§ **WORK INSTRUCTION**: Copy each record exactly as it reads, leaving out any pictures it holds.

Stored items
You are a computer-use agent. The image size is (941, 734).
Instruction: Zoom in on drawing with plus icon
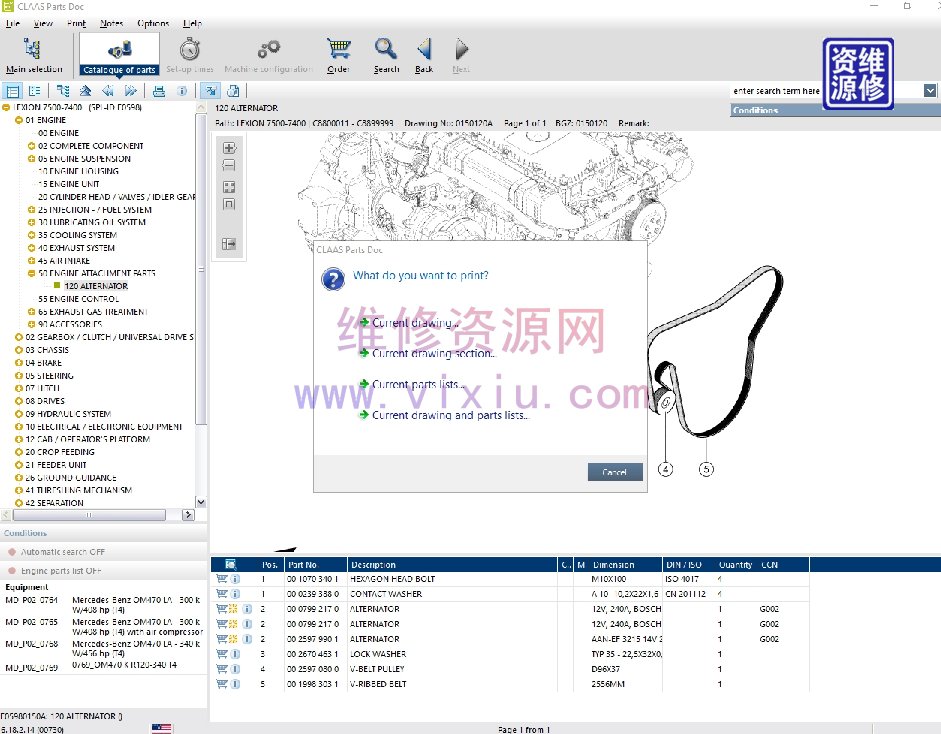[x=229, y=148]
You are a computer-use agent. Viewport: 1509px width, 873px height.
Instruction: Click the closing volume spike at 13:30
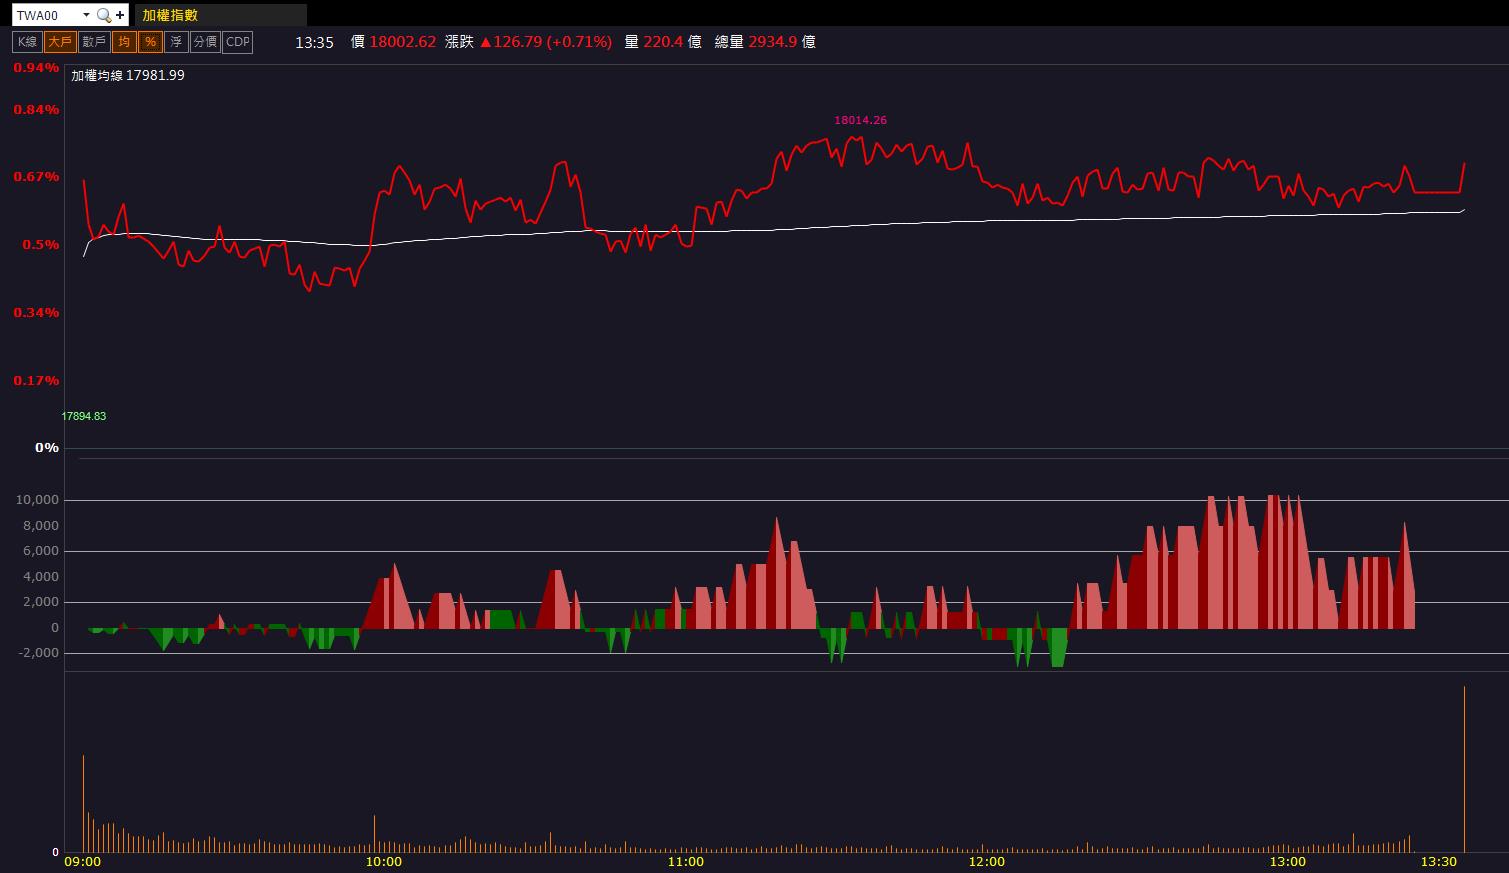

§ **EXERCISE ANSWER**:
You are a computer-use agent. The image size is (941, 734).
Instruction: Zoom in on drawing with plus icon
[x=229, y=148]
You are a computer-use agent. Viewport: 1509px width, 873px height.
Instruction: Click the closing volume spike at 13:30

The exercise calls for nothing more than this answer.